Je viens d’écouter cet entretien, il est inestimable.
Pierre Piccinin est l’un des seuls journalistes à être légitime pour parler du conflit syrien. Je crois personnellement en sa bonne foi quand il relate les atrocités des prisons syriennes. On a également l’impression que le gouvernement syrien est une sorte de nébuleuse où plusieurs pouvoirs s’affrontent (notamment quand il parle des différents services secrets).
Je le trouve en revanche plutôt naïf quand il s’agit de l’intervention de la communauté internationale. Il le dit d’ailleurs lui-même, il n’y a jusqu’à présent eu aucune intervention militaire qui ne soit motivée uniquement par des motifs humanitaires. Croire que cela pourrait commencer avec la Syrie semble relever de la candeur, les Occidentaux ne se sont pas acharnés autant qu’ils l’ont fait pour la Syrie sur l’Arabie Saoudite ou Bahreïn, tout simplement parce que leurs dirigeants roulent déjà pour le camp de l’OTAN.

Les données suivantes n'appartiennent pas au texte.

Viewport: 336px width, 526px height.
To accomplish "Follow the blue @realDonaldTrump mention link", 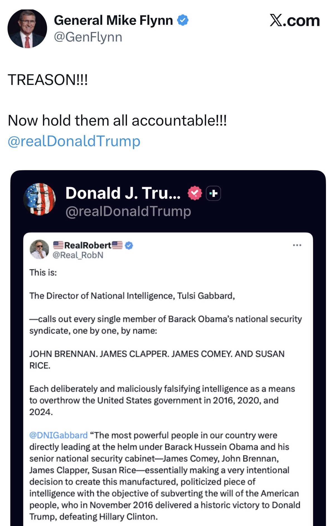I will pos(74,141).
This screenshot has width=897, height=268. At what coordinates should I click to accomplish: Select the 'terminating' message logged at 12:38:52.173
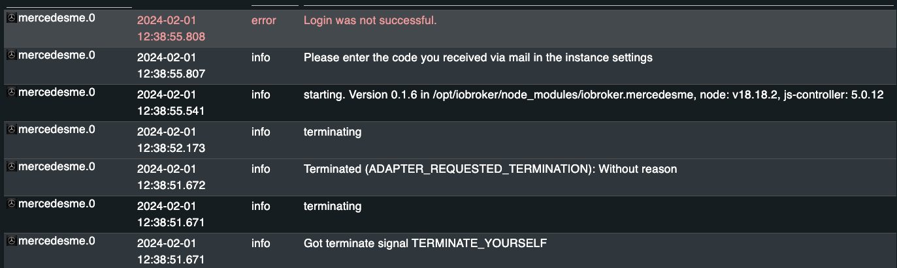tap(332, 132)
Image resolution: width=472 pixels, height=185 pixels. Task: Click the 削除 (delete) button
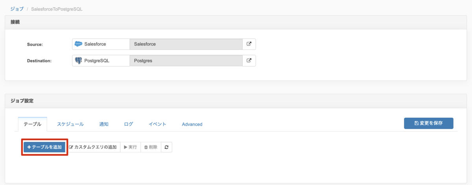151,147
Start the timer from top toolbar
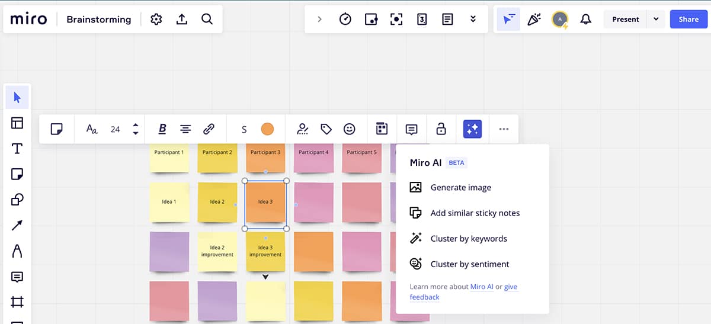Viewport: 711px width, 324px height. point(345,19)
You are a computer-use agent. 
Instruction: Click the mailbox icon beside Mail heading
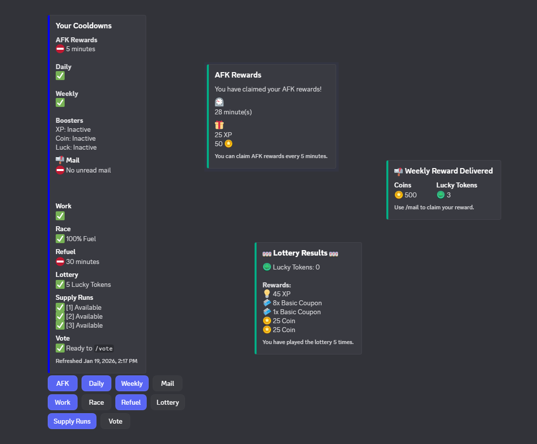(60, 160)
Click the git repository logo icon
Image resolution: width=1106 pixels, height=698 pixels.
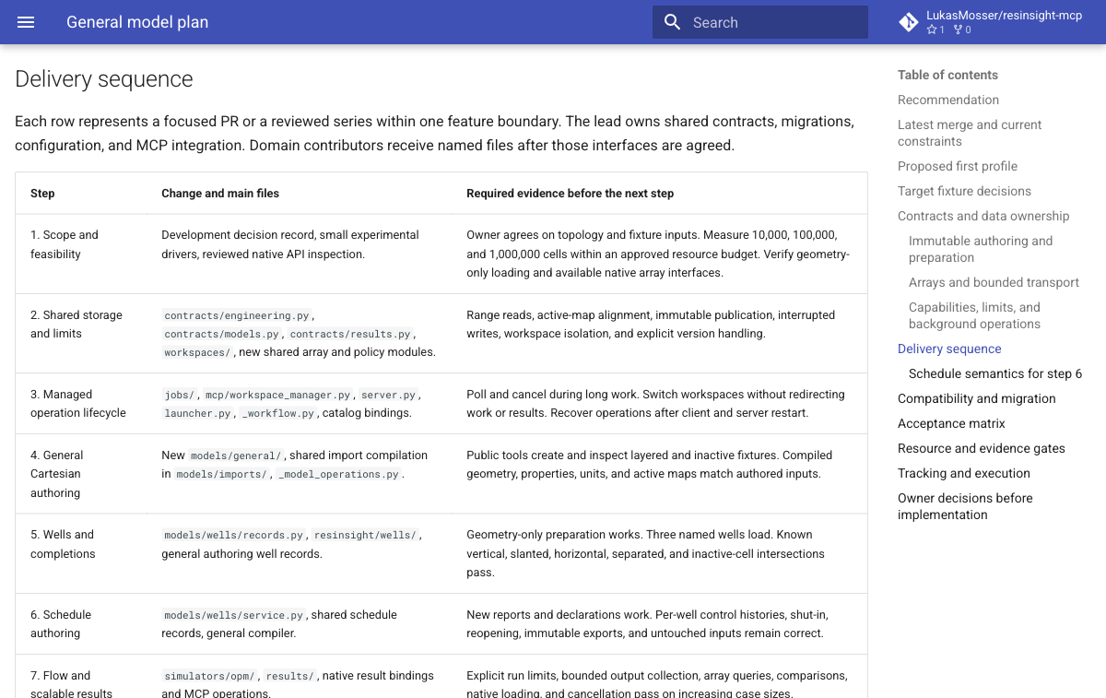(x=909, y=22)
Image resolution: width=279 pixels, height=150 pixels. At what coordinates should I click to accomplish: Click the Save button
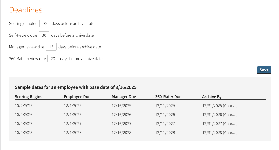[264, 70]
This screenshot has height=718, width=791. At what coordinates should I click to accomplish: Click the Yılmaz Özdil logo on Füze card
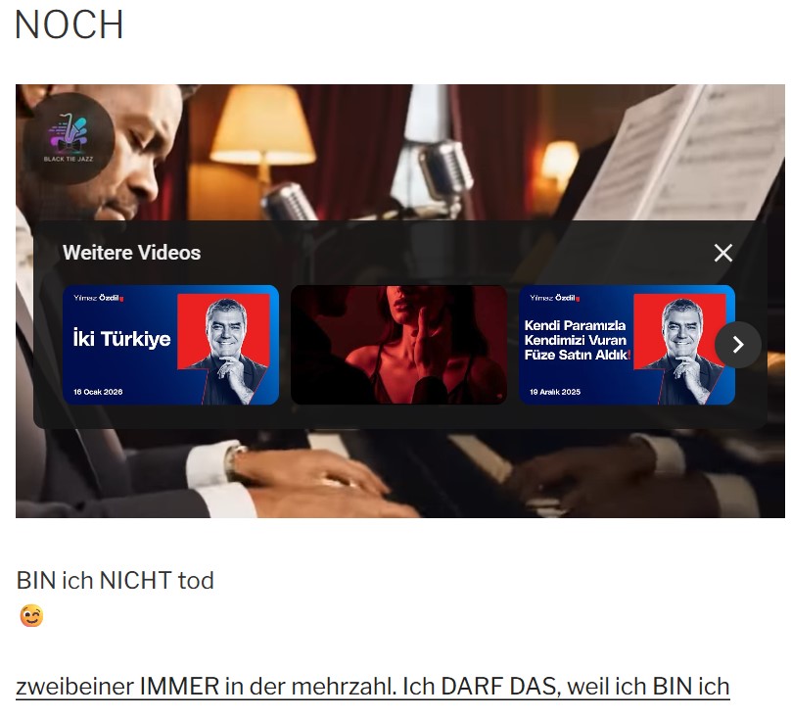[554, 298]
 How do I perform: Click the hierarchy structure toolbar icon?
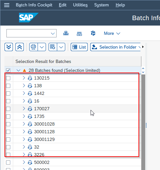(x=66, y=33)
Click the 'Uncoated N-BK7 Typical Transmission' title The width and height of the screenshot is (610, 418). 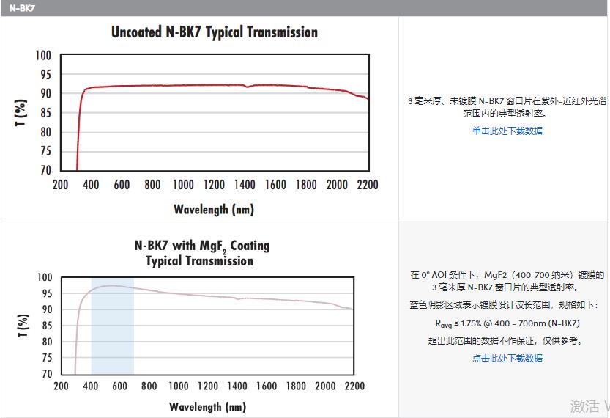click(x=215, y=32)
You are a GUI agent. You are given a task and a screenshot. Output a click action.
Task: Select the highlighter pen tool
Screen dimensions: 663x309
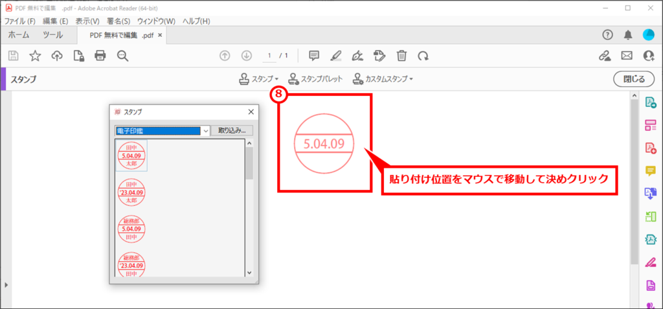coord(335,56)
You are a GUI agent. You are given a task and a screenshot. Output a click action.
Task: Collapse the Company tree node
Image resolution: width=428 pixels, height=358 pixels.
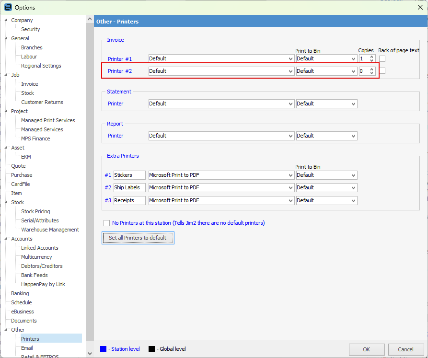pos(6,20)
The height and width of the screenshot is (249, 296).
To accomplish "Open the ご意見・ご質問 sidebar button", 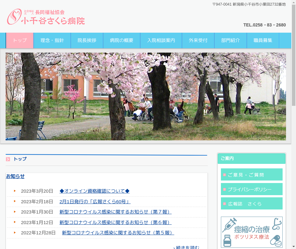I will tap(251, 175).
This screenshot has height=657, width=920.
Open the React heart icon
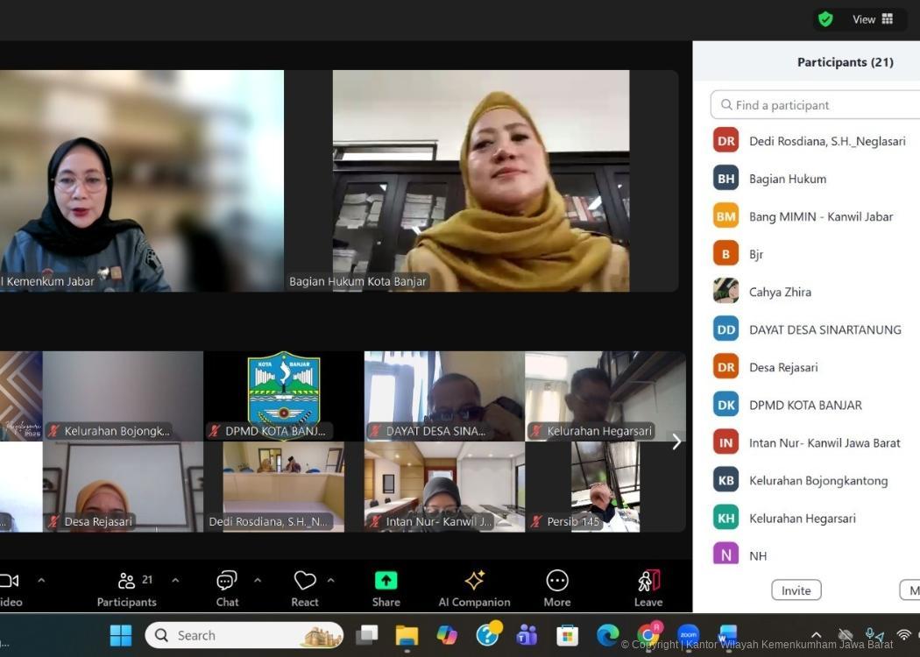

Bachar al Assad a concédé certains remaniements démocratiques, mais il aurait dû avant tout mettre fin à la torture et aux répressions des opposants « non-terroristes ». La question est : le souhaite-t-il seulement et le peut-il vraiment ? Vu de très loin, je n’ai pas l’impression qu’il ait un pouvoir absolu sur l’armée et les différents services secrets.
Je me demande également pourquoi les Russes et les Chinois ne mettent pas plus de pression sur le régime syrien. Voir la région s’embraser ne servirait sûrement pas les intérêts russes. Lavrov avait déjà insisté auprès d’al Assad pour les réformes démocratiques qu’il rechignait à mettre en place, mais le nouveau gouvernement de Poutine devrait insister encore plus sur les réformes et l’arrêt de la torture et autres pratiques abjectes avant qu’une intervention extérieure soit décidée, chose que la Russie ne veut absolument pas.
J’ai trouvé vos questions très pertinentes, soit dit en passant, merci pour ce travail.